Workflow for Standardizing Data Structure in MetSci
Step 1: Assess Your Current State
Review Existing Payloads:
- Identify all device types and the payloads they send.
- For each device:
- Collect sample uplinks (you can use the Events tab for this).
- Document the structure, units, and fields present in the payload.
Map Current Codec Coverage:
- Review existing codecs for each device type.
- Check if any codecs are incomplete, outdated, or inconsistent with the new structure.
- Note gaps (e.g., missing fields, inconsistent naming).
Step 2: Define Your Standardized Structure
Create a Unified Tag and Field Schema:
- Use the tags and fields table from the
.md file as your baseline.
- Decide on naming conventions (e.g.,
temperature instead of temp).
- Standardize units (e.g.,
°C for temperature, ppm for gas concentrations).
- Identify metadata (e.g.,
tenant_id, region, device_id) that should be consistent across codecs.
- Ensure tags represent static data and fields represent dynamic measurements.
Step 3: Re-Write the Codec
Test the Existing Codec:
- Run a sample payload through the current codec in the ChirpStack Codec Debugger.

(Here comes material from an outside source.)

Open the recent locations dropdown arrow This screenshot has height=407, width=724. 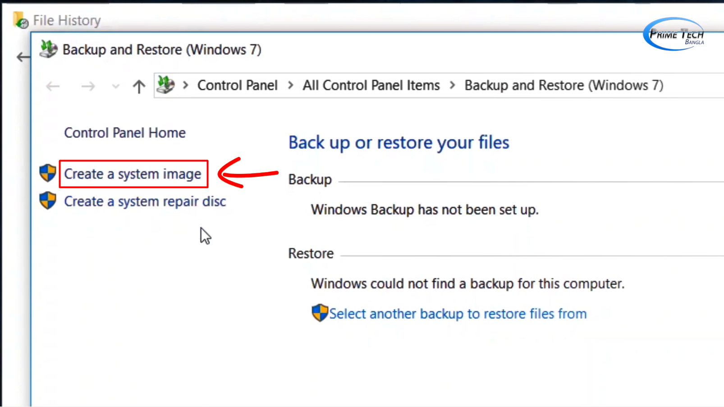(x=115, y=86)
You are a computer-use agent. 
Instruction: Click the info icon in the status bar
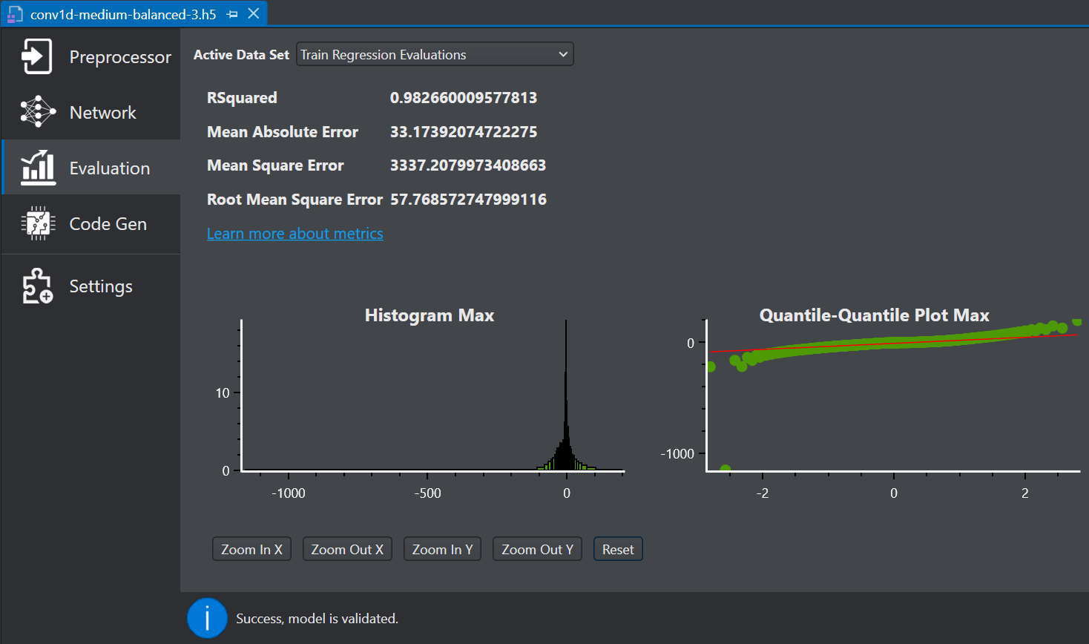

- Note where the output deviates from the standard structure.
Re-Write the Codec:
- Edit the codec to align with the standardized structure.
- Include:
- Tag extraction: Map static metadata into tags.
- Field extraction: Convert dynamic payload data into fields with standardized names and units.
- Use clear comments to document each section of the codec.
Validate the New Codec:
- Test the updated codec with various sample payloads in the ChirpStack Codec Debugger.
- Verify that:
- All expected fields and tags are present.
- Units and data types are correct.
Step 4: Deploy the Codec
Make the Codec Tenant-Agnostic:
- Remove any tenant-specific logic (e.g., hardcoded tenant IDs or regions).
- Use dynamic extraction based on the payload or device metadata.
Associate the Codec with Device Profiles:
- Go to the Device Profiles in MetSci.
- Assign the new codec to each profile that uses the corresponding device type.
Test in Production:
- Send live payloads from devices to verify they are correctly decoded in MetSci.
- Check the application integration (e.g., Node-RED or InfluxDB) for proper output.
Step 5: Share the Codec
Document the Codec:
- Write clear documentation for the codec, explaining:
- Input format (e.g., raw payload structure).
- Output format (tags and fields).
- Any assumptions or limitations.
Publish the Codec:
- Add the codec to a shared repository or tenant-wide accessible location in MetSci
- Optionally, contribute it to the open-source community or post it in forums like GitHub or ChirpStack discussions.
Step 6: Monitor and Iterate
Monitor Data Consistency:
- Periodically review incoming data for anomalies or inconsistencies.
- Run queries in your database (e.g., InfluxDB) to check for schema alignment.
Iterate as New Devices Are Added:
- Use the standardized workflow to onboard new devices and codecs.
- Ensure they adhere to the schema from the start.
Key Notes:
- Start Small: Begin with one device type and scale as you refine the process.
- Reuse Logic: Write modular functions in your codec for common transformations (e.g., unit conversions, metadata extraction).
- Cross-Tenant Compatibility: Ensure all device profiles and applications across tenants use the same schema.